17/11/13

Venere in pelliccia, di Roman Polansky












Non ci andate. O meglio, fate come vi pare.
Da ieri sera mi interrogo sulla potenza del marketing. Ci casco sempre. Quasi che l’equazione: frequenza degli spot sottenda conseguente qualità. Non è cosi. O se lo è, lo è raramente.

Adesso datemi dell’incolto, di quello che non ne capisce niente, di uno che al cinema ci va per caso.
Va bene tutto, me le prendo tutte. Ma qualcuno mi dica, argomentando se può, perché mai registi alla frutta (in genere in la con gli anni) decidano di effettuare un’operazione che quasi mai riesce bene: trasporre una pièce nata , e pensata per il teatro in un film.
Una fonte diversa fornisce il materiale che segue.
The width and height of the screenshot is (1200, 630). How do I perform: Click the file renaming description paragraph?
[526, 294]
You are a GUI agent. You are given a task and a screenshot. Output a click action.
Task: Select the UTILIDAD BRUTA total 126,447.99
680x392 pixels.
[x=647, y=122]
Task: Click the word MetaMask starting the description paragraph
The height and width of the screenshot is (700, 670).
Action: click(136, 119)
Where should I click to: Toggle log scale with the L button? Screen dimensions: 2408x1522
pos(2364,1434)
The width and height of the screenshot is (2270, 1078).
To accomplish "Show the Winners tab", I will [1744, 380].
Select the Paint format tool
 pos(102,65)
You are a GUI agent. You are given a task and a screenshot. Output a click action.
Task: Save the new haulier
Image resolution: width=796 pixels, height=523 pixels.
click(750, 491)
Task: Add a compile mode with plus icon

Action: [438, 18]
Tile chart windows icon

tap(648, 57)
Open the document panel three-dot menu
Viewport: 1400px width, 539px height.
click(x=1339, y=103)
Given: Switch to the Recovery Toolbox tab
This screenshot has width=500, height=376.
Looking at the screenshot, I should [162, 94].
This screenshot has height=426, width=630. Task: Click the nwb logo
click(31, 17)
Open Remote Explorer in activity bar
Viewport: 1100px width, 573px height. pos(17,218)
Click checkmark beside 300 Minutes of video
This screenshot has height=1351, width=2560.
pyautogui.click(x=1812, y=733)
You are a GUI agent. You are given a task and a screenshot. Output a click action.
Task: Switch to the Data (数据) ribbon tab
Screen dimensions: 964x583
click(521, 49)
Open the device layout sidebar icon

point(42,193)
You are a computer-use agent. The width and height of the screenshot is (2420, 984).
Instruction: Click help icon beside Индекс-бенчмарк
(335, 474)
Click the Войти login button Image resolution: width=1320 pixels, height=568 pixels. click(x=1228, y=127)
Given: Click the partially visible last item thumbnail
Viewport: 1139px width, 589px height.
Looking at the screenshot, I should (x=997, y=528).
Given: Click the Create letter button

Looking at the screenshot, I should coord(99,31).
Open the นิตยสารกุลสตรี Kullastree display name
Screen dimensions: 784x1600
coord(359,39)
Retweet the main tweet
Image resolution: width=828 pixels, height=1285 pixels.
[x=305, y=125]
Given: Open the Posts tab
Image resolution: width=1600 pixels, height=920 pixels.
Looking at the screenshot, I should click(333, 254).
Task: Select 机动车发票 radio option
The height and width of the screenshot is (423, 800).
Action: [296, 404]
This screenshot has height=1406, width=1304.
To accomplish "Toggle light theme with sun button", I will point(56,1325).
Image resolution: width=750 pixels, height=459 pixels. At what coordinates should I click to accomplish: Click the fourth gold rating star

La cosa migliore (e impareggiabile ad oggi, per me) è stata The big Kahuna  di John Swanbeck , tratto da una commedia teatrale di Roger Rueff, che ne ha curato anche la sceneggiatura. In questo caso, Polansky trae da uno spettacolo di Broadway di tal David Ives, larvato omaggio a Sacher Masoch,”teorico” del masochismo.

Cosa fa la differenza?
Anche in Venere tutto il film si svolge in un unico ambiente (un teatro vuoto). Pochi gli attori (in The big kahuna, le performance stratosferiche di Danny DeVito  e, Kevin Spacey) in questo una  Emmanuelle Seigner molto brava e bella e un pressochè sconosciuto Mathieu Amalric (ma terribilmente somigliante al regista da giovane).

Allora cos’è che non va?
E’ una pizza: dialoghi nei quali si consuma una catarsi per un’ora e mezza, i protagonisti recitano a loro volta le prove di un copione (eppure l’argomento sarebbe anche hot, per saziare quel 3% di vojeurismo che consente al gossip di fatturare cifre importanti).

Non va. Non basta. Polansky è stato capace di meglio (un mio amico: “Il pianista? Lo rivedrei ogni giorno” -invero ne all’attivo anche altri non meno belli). Eppure il bisogno di fare cassa a volte ti fa scivolare su operazioni impervie, ma che contano, qui il colpevole “comparaggio” della critica militante, sulla cassa di risonanza che gli viene dal nome (e da non proprio trasparenti vicende personali).

Se vi piace il teatro, andateci. Al teatro.
Non svilite cosi un’arte (cinematografica) nata per altre cose.

Alternativa: tornare a casa e vedere Arbore fino quasi alle due di mattina, per riprendersi dalla legnata.